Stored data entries

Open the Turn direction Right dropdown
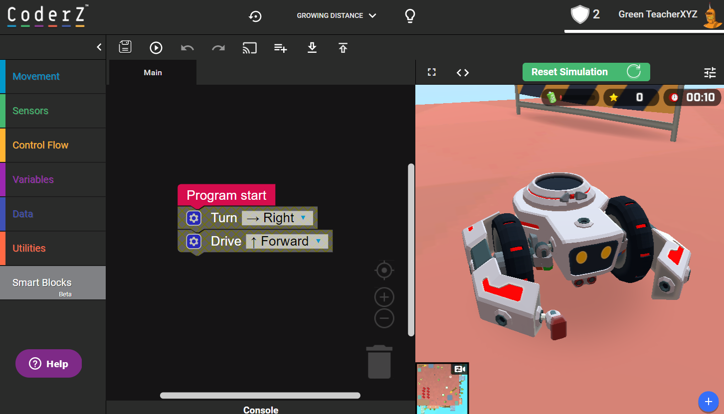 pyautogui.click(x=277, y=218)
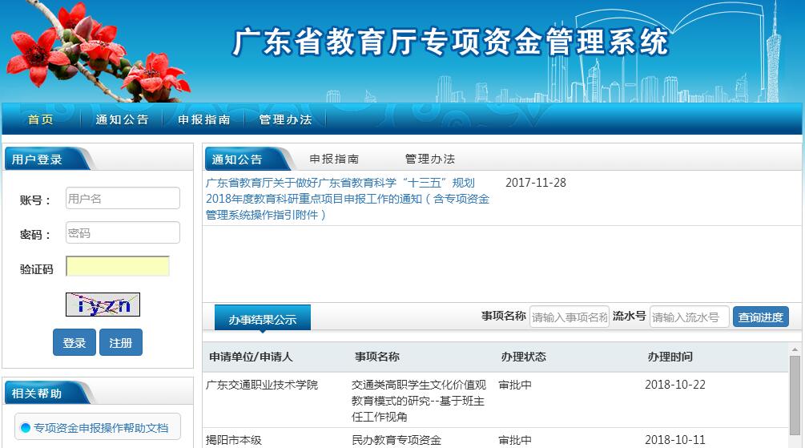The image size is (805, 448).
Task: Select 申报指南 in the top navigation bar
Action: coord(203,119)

...

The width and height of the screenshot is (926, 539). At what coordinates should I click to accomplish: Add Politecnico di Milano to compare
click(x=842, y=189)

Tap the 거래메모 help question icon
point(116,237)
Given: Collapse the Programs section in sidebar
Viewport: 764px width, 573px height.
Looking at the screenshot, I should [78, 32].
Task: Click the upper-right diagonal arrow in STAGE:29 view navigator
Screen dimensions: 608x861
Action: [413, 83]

> _Problem statement_: In the entries above, the lines between the one holding "The width and" and the one holding "Given: Collapse the", inclusive, are to be printed exactly as written, and those alone.

> _Result_:
The width and height of the screenshot is (926, 539). At what coordinates should I click to accomplish: Add Politecnico di Milano to compare
click(x=842, y=189)

Tap the 거래메모 help question icon
point(116,237)
Given: Collapse the Programs section in sidebar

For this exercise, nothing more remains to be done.